The four mariners, last engaged by Slatius at Rotterdam, had signally exemplified the danger of half confidences. Surprised that they should have been so mysteriously entrusted with the execution of an enterprise the particulars of which were concealed from them, and suspecting that crime alone could command such very high prices as had been paid and promised by the ex-clergyman, they had gone straight to the residence of the Stadholder, after depositing the chest at the "Golden Helmet."
Finding that he had driven as usual to Ryswyk, they followed him thither, and by dint of much importunity obtained an audience. If the enterprise was a patriotic one, they reasoned, he would probably know of it and approve it. If it were criminal, it would be useful for them to reveal and dangerous to conceal it.
They told the story so far as they knew it to the Prince and showed him the money, 300 florins apiece, which they had already received from Slatius. Maurice hesitated not an instant. It was evident that a dark conspiracy was afoot.
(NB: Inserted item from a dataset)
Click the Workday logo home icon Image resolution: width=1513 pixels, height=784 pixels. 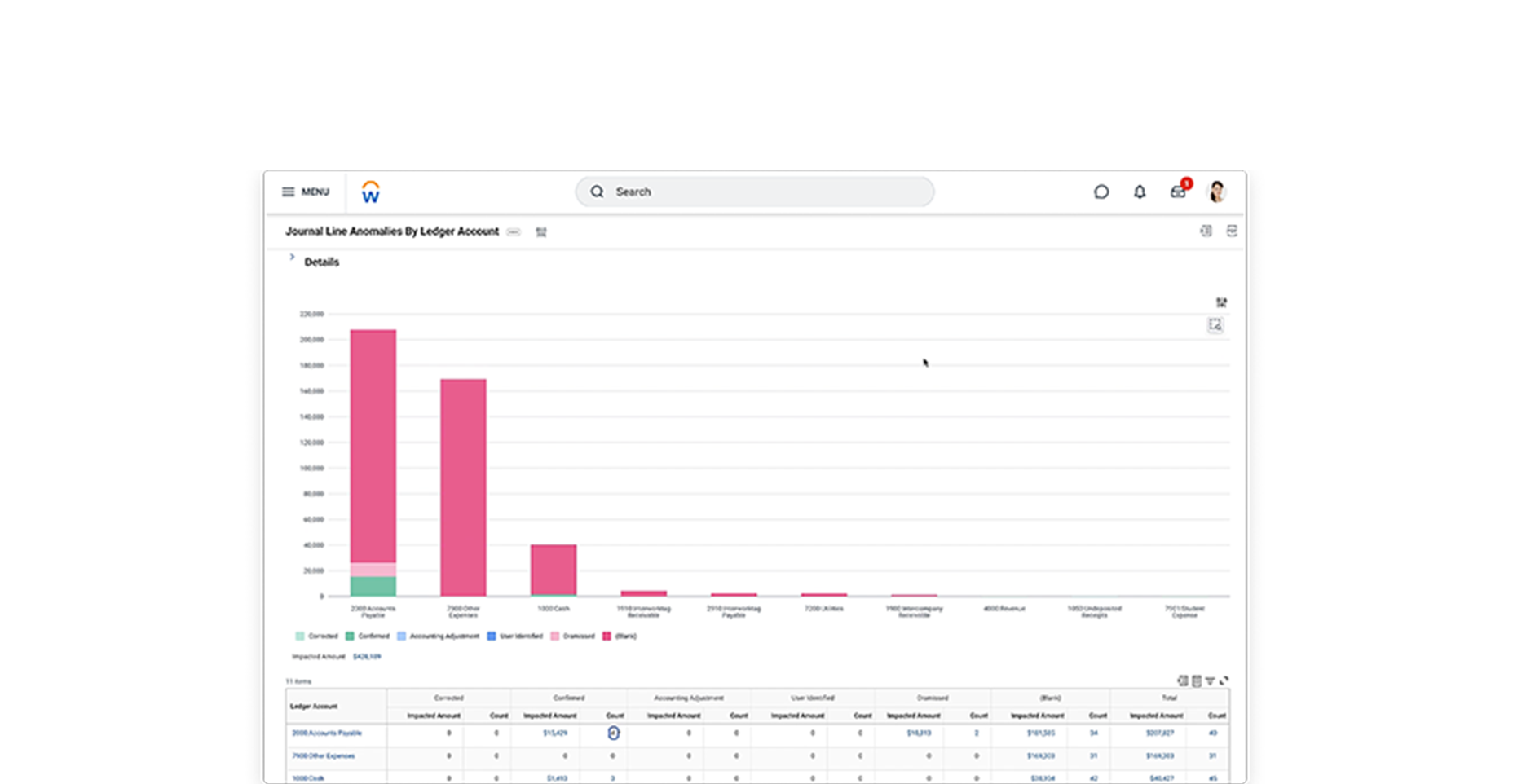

He ordered the sailors to return to the Hague by another and circuitous road through Voorburg, while he lost not a moment himself in hurrying back as fast as his horses would carry him. Summoning the president and several councillors of the chief tribunal, he took instant measures to take possession of the two taverns, and arrest all the strangers found in them.
Meantime van Dyk came into the house of the widow Barneveld and found Stoutenburg in the stable-yard. He told him the plot was discovered, the chest of arms at the "Golden Helmet" found. "Are there any private letters or papers in the bog?" asked Stoutenburg. "None relating to the affair," was the answer.
"Take yourself off as fast as possible," said Stoutenburg. Van Dyk needed no urging. He escaped through the stables and across the fields in the direction of Leyden. After skulking about for a week however and making very little progress, he was arrested at Hazerswoude, having broken through the ice while attempting to skate across the inundated and frozen pastures in that region.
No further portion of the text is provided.